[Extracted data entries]
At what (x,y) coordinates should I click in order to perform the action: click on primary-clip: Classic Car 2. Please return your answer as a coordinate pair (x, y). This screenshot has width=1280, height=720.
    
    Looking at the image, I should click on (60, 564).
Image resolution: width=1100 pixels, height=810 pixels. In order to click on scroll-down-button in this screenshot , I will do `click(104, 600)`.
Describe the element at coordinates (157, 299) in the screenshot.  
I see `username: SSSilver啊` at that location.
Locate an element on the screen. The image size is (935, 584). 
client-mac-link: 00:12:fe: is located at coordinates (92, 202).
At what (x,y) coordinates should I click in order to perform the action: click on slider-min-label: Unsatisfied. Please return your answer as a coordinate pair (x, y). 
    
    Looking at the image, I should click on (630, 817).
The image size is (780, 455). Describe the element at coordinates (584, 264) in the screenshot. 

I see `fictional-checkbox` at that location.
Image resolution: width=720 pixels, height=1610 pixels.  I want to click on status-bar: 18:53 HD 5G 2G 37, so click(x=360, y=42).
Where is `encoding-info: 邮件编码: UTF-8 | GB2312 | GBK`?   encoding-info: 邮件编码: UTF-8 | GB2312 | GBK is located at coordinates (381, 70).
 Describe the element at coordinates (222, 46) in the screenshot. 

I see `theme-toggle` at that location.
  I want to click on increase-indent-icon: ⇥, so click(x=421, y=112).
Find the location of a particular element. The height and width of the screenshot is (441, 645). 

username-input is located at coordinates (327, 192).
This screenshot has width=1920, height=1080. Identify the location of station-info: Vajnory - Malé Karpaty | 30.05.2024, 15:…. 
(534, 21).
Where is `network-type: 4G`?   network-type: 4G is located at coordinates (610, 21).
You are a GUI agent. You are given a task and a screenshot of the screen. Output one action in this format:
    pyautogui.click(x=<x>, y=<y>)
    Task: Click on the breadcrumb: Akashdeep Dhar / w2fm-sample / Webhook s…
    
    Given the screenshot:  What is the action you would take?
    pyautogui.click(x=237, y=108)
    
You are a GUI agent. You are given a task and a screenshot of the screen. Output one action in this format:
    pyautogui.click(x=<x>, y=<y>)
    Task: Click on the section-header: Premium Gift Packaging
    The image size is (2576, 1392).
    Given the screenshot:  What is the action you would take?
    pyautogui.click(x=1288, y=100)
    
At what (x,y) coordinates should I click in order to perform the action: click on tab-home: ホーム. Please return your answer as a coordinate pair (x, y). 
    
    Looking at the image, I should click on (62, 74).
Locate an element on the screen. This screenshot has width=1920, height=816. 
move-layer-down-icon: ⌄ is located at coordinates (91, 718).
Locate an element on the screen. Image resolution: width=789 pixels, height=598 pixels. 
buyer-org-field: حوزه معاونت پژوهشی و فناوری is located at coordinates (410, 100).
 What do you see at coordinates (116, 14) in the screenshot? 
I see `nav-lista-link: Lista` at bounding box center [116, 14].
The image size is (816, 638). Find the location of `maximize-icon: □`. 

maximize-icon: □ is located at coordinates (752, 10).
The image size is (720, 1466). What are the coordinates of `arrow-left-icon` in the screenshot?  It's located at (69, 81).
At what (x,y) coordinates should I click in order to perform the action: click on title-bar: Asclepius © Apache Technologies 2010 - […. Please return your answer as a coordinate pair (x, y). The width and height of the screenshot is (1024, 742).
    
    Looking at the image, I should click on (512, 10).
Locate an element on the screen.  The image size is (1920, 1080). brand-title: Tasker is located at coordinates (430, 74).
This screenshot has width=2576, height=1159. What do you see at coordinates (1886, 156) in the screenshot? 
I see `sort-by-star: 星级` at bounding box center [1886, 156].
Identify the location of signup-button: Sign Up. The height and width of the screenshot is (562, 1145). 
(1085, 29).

Task to complete — Reproduce verbatim the stretch of records from the very start through the line containing "client-mac-link: 00:12:fe: is", both ends included.

Answer section —
At what (x,y) coordinates should I click in order to perform the action: click on primary-clip: Classic Car 2. Please return your answer as a coordinate pair (x, y). This screenshot has width=1280, height=720.
    
    Looking at the image, I should click on (60, 564).
Image resolution: width=1100 pixels, height=810 pixels. In order to click on scroll-down-button in this screenshot , I will do `click(104, 600)`.
Describe the element at coordinates (157, 299) in the screenshot.  
I see `username: SSSilver啊` at that location.
Locate an element on the screen. The image size is (935, 584). 
client-mac-link: 00:12:fe: is located at coordinates (92, 202).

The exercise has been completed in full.